We use hapi for the project I work on. The decision was made before I joined and at first I was mildly grumpy about it. My reasons were silly like how I’d rather be gaining experience in the most famous/popular libraries and frameworks and at first I disagreed with some of the style decisions. The way only programmers can get really upset about the tiniest things.
Maybe it is just stockholm syndrome, but I really started liking it and also appreciating it more and more over the years. There is just something to be said for a coherent, well thought out vision and for frameworks and libraries that work really well together.

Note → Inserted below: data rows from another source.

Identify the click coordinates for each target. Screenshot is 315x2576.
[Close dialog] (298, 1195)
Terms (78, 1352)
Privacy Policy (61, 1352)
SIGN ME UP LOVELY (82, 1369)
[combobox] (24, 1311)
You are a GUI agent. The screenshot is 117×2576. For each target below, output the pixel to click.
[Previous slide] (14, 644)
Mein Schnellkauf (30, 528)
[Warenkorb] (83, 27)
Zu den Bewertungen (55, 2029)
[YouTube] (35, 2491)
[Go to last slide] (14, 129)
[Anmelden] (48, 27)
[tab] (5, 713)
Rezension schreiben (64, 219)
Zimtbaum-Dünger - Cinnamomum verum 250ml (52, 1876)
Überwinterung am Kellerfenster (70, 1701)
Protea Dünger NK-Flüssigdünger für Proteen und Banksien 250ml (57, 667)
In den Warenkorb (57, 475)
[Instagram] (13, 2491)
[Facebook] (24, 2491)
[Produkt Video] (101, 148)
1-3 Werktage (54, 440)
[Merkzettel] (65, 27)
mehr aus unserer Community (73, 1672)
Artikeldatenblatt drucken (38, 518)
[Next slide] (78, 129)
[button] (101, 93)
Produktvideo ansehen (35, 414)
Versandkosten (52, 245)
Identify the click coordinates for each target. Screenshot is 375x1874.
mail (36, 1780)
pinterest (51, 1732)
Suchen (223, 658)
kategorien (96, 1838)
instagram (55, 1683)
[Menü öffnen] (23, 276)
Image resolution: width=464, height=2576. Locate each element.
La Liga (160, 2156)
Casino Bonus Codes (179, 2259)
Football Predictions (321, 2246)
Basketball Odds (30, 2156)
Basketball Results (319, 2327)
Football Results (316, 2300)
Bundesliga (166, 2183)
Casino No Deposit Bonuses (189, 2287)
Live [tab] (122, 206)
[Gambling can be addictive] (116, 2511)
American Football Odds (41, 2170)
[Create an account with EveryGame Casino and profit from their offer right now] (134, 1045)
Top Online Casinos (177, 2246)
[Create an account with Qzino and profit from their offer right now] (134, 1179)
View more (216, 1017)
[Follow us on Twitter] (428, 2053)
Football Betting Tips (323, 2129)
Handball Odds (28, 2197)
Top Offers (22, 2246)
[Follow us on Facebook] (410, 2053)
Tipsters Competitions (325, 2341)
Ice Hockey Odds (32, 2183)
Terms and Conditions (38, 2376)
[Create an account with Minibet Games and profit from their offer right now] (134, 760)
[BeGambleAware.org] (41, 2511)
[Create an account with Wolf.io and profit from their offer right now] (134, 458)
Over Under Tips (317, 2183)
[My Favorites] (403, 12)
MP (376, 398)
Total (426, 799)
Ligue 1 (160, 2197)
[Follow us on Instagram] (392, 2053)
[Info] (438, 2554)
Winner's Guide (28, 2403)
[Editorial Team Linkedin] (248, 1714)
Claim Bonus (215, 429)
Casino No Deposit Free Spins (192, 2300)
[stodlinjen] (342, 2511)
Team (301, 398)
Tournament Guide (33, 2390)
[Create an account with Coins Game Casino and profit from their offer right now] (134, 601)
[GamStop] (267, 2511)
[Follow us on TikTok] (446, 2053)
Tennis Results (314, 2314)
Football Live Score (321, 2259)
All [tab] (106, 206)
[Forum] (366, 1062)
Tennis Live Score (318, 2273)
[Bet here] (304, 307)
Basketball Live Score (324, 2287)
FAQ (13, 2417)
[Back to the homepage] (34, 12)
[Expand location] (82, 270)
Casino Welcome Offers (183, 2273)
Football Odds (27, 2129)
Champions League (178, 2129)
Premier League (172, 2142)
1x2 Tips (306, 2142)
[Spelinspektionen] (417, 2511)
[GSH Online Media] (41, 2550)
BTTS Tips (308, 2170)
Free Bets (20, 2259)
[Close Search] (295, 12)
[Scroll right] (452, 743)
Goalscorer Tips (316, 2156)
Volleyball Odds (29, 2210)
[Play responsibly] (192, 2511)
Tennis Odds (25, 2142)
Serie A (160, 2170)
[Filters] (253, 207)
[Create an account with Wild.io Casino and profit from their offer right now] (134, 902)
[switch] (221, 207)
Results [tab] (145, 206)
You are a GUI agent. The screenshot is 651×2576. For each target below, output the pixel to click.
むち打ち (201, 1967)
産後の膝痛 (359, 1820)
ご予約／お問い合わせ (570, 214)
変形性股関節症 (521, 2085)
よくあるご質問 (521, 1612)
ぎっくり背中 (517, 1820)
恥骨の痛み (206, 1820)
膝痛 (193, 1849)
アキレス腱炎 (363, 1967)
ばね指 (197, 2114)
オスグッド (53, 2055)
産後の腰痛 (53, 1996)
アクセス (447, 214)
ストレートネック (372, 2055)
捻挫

My favourite part of the hapi ecosystem is probably lab. The test coverage calculator is second to none. Linting is integrated and just works. The test runner’s output is really usable and code (the assertion library)’s error formatting is incredibly helpful especially if you’re smart about your test assertions. I use it in my pet projects wherever it makes sense too.
After that joi is unparalleled as far as schema validation libraries go. To say that we use it extensively is an understatement.
You can read the styleguide if you’re interested, but I just want to highlight a few of the things I came around to over the years:
Imported modules names are uppercased and the only other module-level declaration is an object called internals
. All constants and non-exported functions go there. This means you can tell exactly where any identifier comes from at a glance. It is either an imported module, an export, internals or something that was declared in the chunk of code you’re working on. I now use this style everywhere and I think it is brilliant.
There are a number of other style rules that make it easy to scan through code like this or that makes code easily “greppable”. Like single quote strings only. Top-level functions are declared via assignment with the function keyword only. Nested functions are declared as arrow functions. No chained declarations. const and let only. camelCase, no underscores. Plural for arrays, single for each element in an array. All scopes get wrapped in {}. Array function arguments must be wrapped in parenthesis. Probably a number of others I can’t think of off the top of my head. The rest are just style choices where you have to pick a way and the exact way you choose matters less than the fact that you made a decision.
I’m a complete convert to 100% test coverage and I now do that everywhere I can.
There are probably more, but those are the main ones that stand out. Really I think it boils down to the overall quality which is just second to none.